Now that HCV is curable, are there any remaining challenges in the treatment of HCV that keep you up at night, and how are you and your team helping to approach these challenges?

Although there are currently no new agents in development for HCV, more can still be done. I would like to investigate ultra-short durations, including single-dose, directly observed therapy. Currently, HCV treatment is generally 8 to 12 weeks in duration; however, it is conceivable to achieve an even shorter treatment duration. Durations from single-dose to 4 weeks is possible with much more potent antivirals likely in combination with an immune-based therapy. Despite all the successes with HCV treatment, reducing the treatment duration would be quickly accepted in the marketplace as long as SVR12 rates are maintained and there is no interval increase in the adverse events. Such a therapy could replace our current standards of care and dominate the HCV landscape. This concept gives us one last opportunity for a paradigm shift in HCV therapy. A single-dose therapy, directly observed in the office would enhance patient compliance and make treatment administration even simpler. Additionally, it would aid in reaching the global eradication goal. I still have hopes that drug developers would look at this as the next and final step in HCV therapy innovation.

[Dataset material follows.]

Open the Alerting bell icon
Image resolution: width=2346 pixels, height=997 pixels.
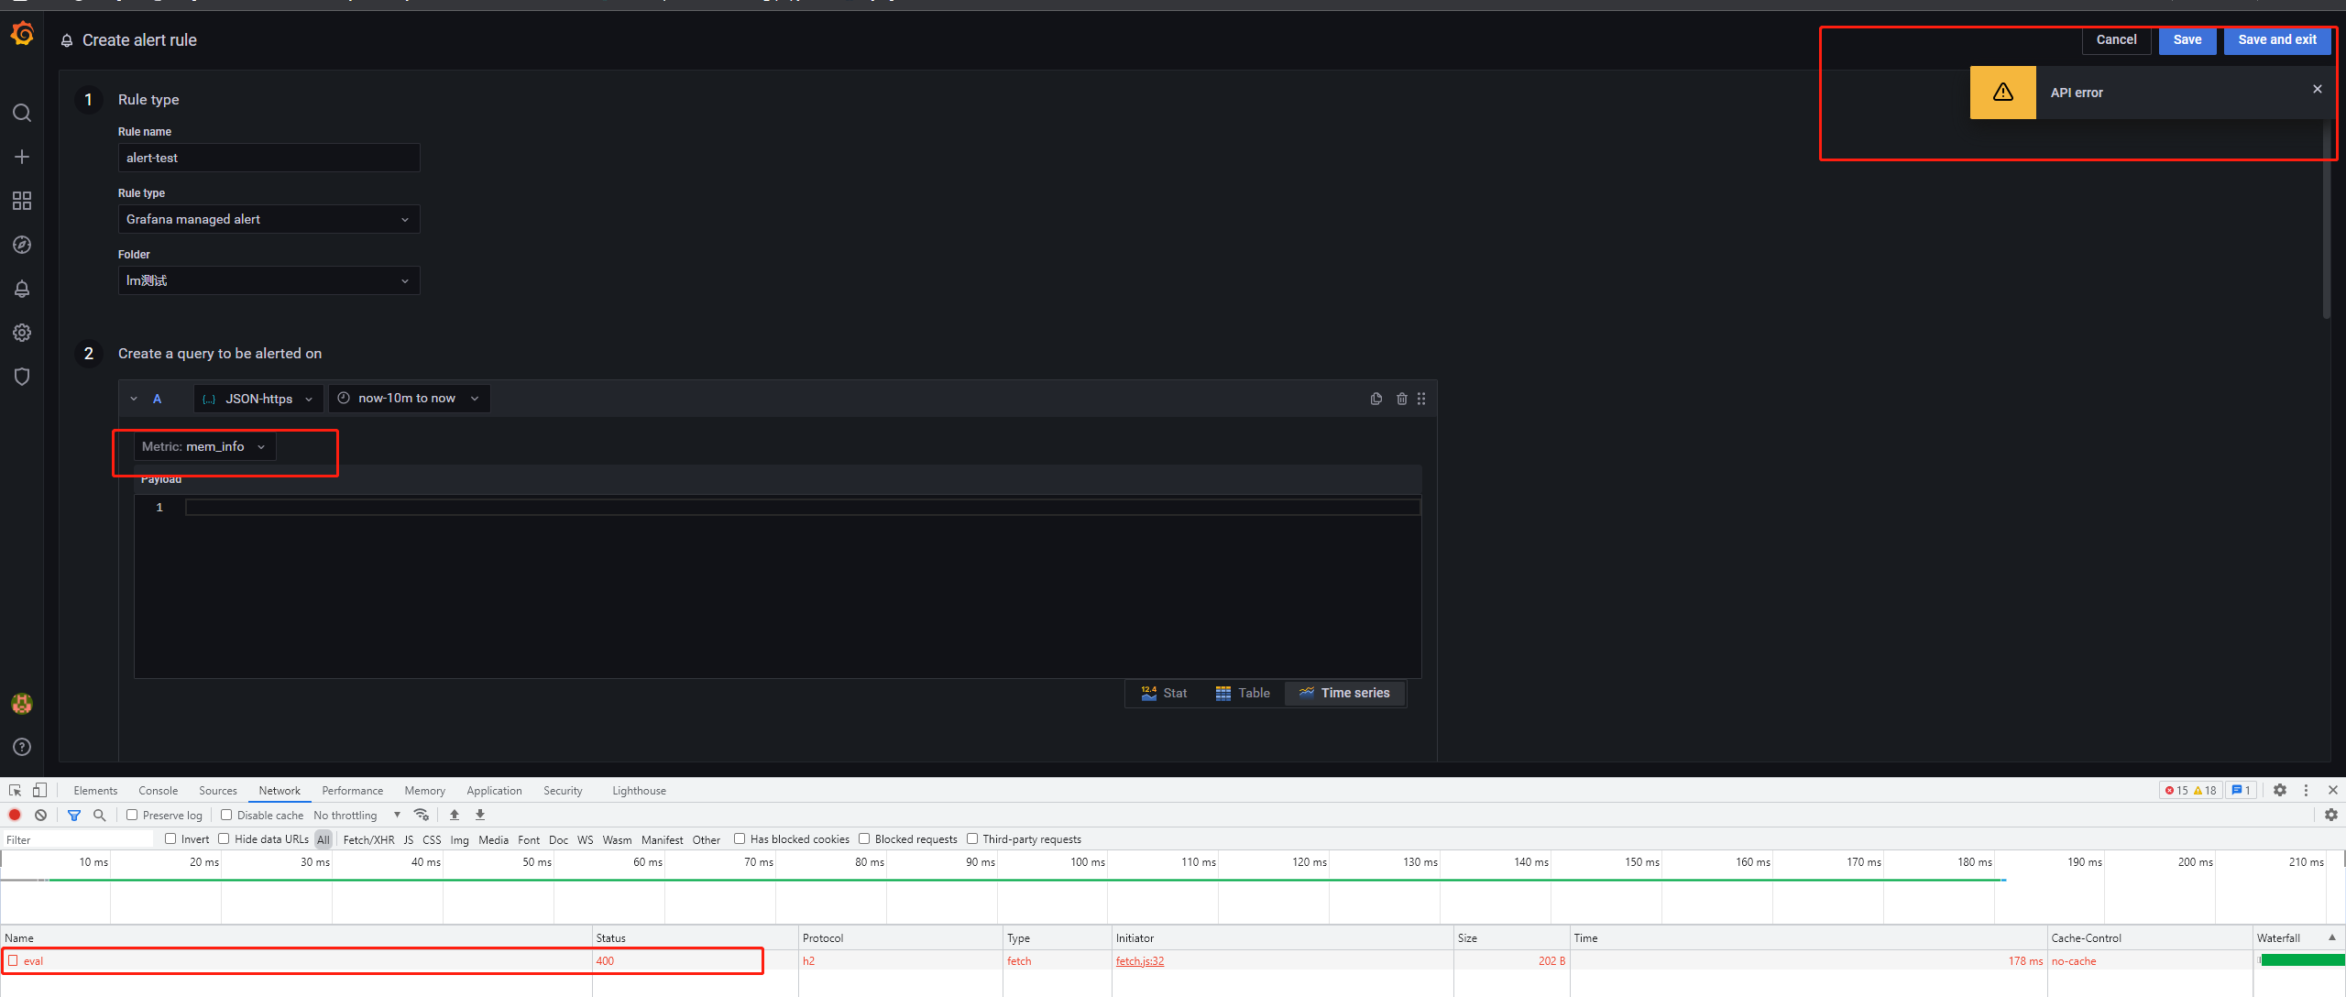click(21, 289)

What concluding remarks would you like to share with readers about HCV?

I think it is important everyone realize how revolutionary the change has been in HCV therapy that we have just lived through. The transition from a very poorly tolerated therapy with low success rates to universal success without significant adverse events is nothing short of amazing. It has been a blessing to be so intimately involved with this rapidly changing field, and it has truly been a medical transformation in how we treat hepatitis C. The history books will acknowledge the level of innovation, speed of development and rapid paradigm shifts as we read about the revolutionary changes in how hepatitis C is treated!